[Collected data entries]
● ● ● ● ●

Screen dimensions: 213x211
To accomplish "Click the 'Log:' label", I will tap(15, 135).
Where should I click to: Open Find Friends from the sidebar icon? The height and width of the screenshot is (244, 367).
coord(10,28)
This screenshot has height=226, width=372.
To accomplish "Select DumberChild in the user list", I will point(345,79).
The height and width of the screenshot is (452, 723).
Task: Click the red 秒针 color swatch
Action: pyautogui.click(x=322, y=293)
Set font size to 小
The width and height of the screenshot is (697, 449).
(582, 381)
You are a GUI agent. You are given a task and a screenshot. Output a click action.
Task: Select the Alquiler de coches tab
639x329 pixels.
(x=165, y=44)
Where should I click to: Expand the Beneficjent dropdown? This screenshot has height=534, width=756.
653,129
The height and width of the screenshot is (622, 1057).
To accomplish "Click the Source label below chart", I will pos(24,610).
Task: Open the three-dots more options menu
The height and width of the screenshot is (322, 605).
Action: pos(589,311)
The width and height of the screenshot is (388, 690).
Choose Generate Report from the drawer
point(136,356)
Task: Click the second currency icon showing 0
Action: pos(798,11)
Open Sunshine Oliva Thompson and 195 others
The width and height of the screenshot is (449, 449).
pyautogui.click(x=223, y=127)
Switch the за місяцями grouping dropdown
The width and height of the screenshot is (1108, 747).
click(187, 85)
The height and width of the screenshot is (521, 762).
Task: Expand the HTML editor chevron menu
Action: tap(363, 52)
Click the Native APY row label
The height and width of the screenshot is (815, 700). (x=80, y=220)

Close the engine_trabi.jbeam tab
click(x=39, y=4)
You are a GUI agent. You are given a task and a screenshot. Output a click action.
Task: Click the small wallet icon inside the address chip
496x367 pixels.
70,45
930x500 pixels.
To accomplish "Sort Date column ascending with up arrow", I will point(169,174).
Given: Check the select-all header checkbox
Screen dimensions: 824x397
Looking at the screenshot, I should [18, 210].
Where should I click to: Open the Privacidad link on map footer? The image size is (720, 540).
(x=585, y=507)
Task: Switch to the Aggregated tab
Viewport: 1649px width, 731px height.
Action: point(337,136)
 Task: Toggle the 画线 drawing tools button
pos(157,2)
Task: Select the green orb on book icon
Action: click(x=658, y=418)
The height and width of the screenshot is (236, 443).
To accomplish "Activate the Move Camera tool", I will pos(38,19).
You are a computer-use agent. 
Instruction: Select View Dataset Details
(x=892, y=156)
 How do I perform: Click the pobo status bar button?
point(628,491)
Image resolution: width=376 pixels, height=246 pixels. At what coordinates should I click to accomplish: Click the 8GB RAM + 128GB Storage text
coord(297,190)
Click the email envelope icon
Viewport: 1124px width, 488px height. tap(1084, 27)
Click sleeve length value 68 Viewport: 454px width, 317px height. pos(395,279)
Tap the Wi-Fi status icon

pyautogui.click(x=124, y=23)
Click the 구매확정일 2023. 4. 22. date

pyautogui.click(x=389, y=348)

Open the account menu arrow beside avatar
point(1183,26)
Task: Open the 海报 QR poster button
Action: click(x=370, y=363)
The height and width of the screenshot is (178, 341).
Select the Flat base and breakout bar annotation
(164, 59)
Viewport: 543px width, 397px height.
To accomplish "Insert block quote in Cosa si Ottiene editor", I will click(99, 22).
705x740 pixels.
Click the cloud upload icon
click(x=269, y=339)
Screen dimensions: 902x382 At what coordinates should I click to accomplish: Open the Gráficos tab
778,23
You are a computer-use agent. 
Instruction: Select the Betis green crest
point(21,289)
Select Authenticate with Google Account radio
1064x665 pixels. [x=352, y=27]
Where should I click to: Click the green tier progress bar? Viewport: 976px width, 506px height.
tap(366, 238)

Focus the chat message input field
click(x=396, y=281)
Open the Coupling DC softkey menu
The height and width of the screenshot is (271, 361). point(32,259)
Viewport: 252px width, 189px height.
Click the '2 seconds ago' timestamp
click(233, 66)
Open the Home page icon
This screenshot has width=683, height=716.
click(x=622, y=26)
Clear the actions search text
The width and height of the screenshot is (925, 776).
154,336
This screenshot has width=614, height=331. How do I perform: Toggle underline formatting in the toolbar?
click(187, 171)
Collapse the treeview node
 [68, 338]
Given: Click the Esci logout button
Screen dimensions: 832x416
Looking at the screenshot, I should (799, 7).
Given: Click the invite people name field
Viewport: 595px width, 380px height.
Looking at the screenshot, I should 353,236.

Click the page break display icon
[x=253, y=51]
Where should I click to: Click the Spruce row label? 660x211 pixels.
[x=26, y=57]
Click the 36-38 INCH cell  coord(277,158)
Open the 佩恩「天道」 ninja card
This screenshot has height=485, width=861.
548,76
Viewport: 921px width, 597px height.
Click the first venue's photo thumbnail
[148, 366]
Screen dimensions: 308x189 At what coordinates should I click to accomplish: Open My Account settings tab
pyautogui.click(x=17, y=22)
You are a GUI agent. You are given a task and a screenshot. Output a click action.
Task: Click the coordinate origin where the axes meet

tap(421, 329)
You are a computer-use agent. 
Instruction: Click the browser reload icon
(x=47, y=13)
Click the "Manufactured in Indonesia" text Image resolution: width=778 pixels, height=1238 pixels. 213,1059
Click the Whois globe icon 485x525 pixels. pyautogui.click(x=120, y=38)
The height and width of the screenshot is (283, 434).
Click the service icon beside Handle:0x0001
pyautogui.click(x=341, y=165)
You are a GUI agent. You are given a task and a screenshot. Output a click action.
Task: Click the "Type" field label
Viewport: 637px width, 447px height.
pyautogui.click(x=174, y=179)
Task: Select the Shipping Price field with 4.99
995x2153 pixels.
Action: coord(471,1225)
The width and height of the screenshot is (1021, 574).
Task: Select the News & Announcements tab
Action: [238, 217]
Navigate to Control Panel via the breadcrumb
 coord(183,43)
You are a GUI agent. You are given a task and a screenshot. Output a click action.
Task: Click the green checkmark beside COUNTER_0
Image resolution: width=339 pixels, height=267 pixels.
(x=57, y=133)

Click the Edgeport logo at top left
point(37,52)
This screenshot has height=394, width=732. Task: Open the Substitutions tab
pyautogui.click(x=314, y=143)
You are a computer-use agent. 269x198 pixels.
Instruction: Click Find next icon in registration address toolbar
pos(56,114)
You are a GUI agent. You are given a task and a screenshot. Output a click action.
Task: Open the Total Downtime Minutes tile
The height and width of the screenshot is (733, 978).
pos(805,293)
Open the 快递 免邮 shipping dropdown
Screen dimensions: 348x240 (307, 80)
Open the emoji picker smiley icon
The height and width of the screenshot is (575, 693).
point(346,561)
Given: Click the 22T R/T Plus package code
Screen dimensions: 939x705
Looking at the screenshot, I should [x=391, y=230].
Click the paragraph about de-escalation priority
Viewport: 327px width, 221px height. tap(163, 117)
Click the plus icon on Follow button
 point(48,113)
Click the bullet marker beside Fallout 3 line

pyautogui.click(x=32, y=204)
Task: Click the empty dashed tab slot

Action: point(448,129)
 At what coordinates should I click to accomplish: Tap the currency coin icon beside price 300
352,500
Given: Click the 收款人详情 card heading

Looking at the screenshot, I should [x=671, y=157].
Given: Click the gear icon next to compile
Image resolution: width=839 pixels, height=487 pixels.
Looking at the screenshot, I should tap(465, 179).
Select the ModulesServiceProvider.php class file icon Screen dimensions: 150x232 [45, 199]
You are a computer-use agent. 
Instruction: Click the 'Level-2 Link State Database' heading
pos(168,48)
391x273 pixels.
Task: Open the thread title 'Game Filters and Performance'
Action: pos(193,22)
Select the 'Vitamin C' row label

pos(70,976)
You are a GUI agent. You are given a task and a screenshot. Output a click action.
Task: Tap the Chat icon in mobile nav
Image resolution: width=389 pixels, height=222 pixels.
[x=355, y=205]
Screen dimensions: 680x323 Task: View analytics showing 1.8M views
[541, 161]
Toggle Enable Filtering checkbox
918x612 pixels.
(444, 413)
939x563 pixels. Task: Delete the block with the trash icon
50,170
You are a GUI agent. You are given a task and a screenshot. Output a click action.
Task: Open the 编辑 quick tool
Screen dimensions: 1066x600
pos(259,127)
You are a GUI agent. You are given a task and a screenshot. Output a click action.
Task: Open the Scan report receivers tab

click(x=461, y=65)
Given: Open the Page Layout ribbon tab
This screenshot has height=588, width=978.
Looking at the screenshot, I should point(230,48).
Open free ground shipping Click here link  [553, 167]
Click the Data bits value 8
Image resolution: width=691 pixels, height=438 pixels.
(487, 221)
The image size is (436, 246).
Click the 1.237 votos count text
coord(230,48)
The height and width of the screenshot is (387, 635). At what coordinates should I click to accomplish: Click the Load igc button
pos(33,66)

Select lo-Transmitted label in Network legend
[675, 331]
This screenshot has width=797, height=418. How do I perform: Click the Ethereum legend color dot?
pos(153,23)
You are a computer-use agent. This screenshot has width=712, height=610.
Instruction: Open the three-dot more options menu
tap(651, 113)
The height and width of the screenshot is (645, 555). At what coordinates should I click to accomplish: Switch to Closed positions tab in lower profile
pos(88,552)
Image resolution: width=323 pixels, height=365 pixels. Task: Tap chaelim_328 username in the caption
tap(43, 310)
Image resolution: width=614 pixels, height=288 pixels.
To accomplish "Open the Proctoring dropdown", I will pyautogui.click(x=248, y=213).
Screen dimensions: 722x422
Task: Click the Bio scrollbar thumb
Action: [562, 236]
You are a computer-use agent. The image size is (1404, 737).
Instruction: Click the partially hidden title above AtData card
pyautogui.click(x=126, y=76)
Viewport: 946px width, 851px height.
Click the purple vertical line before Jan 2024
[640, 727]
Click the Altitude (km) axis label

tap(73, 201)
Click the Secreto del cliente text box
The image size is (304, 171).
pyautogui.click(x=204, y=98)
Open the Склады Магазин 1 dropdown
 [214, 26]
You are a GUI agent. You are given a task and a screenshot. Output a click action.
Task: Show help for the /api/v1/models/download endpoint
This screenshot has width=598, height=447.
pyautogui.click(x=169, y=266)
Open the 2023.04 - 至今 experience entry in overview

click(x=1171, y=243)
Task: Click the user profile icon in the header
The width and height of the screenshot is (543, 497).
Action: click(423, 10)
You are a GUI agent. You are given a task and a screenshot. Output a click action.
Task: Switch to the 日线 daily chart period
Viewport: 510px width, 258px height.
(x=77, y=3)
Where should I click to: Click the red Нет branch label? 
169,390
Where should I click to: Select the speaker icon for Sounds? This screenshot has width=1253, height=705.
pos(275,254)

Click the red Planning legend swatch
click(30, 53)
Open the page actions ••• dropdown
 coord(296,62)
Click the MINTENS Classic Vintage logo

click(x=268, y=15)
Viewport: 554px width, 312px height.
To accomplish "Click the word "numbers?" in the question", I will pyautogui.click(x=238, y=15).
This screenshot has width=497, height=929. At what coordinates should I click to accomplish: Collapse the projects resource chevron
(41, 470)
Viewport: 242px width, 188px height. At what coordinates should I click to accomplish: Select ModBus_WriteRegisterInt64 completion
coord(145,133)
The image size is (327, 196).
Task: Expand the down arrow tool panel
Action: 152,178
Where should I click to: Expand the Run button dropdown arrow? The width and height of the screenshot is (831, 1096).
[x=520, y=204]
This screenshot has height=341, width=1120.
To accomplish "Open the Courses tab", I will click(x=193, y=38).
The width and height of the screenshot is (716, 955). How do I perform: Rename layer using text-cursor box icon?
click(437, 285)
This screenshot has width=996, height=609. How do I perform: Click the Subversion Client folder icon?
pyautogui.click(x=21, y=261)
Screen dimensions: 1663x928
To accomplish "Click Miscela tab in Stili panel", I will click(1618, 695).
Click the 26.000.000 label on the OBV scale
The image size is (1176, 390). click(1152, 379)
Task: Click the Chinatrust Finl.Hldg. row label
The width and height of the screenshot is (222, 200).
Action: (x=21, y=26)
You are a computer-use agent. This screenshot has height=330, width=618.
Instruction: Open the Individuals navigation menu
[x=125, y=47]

● ● ● ● ●

Copy each line of the data that contains the word "chart".

Answer for this exercise:
To accomplish "Click the Source label below chart", I will pos(24,610).
Task: Switch to the 日线 daily chart period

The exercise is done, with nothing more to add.